George W. Bush knows the question is coming. He is sitting in the back of a silver Ford Windstar minivan, his compact frame unfurled across the bench seat, his left arm slung across the backrest. He appears completely relaxed, but when the question arrives--the one about whether he has the intellectual wherewithal to be President and whether it bothers him that this issue keeps being raised in the campaign--his body tenses. He turns his face forward, his eyes narrow, and he gazes out the windshield at the long road ahead. "You know," Bush says, his voice tinny but measured, "I don't really mind people picking on me. I know what I can do. I've never held myself out to be any great genius, but I'm plenty smart. And I've got good common sense and good instincts. And that's what people want in their leader."
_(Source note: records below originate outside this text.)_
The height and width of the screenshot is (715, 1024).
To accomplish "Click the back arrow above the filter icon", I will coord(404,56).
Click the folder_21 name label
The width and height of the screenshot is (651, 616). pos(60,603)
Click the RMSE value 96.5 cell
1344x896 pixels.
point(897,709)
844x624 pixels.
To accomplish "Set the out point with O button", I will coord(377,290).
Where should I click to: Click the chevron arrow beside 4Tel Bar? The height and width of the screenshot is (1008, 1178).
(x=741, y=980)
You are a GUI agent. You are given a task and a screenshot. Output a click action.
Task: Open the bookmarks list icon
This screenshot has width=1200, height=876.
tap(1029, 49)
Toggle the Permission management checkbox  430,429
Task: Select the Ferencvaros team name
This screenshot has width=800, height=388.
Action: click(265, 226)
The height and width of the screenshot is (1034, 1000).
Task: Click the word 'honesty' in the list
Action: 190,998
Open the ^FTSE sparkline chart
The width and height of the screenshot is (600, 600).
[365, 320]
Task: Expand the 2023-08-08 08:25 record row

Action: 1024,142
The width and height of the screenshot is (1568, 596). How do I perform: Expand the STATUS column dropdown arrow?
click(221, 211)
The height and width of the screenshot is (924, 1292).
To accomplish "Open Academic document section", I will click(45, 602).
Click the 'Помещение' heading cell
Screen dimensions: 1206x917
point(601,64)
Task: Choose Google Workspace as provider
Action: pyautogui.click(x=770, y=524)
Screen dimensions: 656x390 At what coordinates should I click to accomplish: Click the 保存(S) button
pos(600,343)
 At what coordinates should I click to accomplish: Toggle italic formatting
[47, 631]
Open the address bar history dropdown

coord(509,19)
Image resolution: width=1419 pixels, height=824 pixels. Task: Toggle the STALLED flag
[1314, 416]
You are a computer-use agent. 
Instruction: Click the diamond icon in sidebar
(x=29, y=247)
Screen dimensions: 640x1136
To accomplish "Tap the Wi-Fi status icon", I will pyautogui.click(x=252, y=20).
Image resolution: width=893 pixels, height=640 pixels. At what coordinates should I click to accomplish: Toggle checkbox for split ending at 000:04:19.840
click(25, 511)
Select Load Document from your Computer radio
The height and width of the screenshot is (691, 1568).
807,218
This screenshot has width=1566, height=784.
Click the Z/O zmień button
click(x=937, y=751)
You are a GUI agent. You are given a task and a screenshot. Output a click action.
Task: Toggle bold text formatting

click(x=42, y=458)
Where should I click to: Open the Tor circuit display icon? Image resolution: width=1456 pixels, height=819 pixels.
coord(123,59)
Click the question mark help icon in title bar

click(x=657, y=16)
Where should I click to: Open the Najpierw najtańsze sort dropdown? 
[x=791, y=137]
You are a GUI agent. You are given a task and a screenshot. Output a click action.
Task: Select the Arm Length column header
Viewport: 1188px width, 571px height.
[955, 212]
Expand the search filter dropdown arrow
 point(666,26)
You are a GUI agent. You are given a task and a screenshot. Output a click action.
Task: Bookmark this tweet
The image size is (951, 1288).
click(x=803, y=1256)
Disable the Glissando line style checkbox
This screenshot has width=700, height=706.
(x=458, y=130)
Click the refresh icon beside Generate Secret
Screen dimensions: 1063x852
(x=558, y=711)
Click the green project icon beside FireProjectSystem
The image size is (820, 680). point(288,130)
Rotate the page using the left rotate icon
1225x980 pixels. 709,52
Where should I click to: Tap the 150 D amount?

Bush may be right about the American people. In 1992 voters threw his father out of office in favor of a Democrat with a potent intellect and an encyclopedic command of everything from GATT to the gap in wages. But Americans learned that Bill Clinton has far less command over his character, and that may have left them with a yearning for a less complicated President. In Texas, Bush is known as a skilled manager and a confident, crisp decision maker. He has pursued, for the most part, simple, understandable policy goals and has stuck to his agenda with remarkable discipline. But on the national stage these past eight months, a competing image of Bush has appeared--that of a cautious, staff-dependent candidate, likable but lacking gravitas, who sounds out of his depth on some of the most serious policy issues a President must consider. Last week reporters pounced on the fact that he failed an interviewer's pop quiz by not knowing the leaders of three out of four world hot spots--Chechnya, India and Pakistan.* (He got right the leader of Taiwan, Lee Teng-hui.) But more troubling was the fact that when exposed to questions from real voters about, say, the impact of the Internet on rural America, Bush gets lost in verbiage, as if struggling to put meaning behind words.

And yet the truth about the Texas Governor's brain is that he is much smarter, at least in terms of raw, innate aptitude, than he lets on. When his purloined college transcript from Yale was published in the New Yorker last week, the news only confirmed what we'd already expected and what Bush had once suggested--that he had been a mediocre, C-average student. The surprise was that Bush's SAT scores, while not topping the charts, were better than his grades. (Out of a possible top score of 800, Bush got 566 on the verbal part of the test, 640 on the math.) It turns out Bush was an underachiever. He didn't do well in class not because he couldn't, but because he couldn't be bothered. The fear that continues to fester about Bush--as we read about his periodic foreign-policy gaffes and then hear him blithely assert that what he doesn't know he can learn from his advisers--is that at 53 he has the same cavalier attitude toward knowledge that he had at 21: he could learn what he needs to know, but he doesn't seem to think it's worth his time.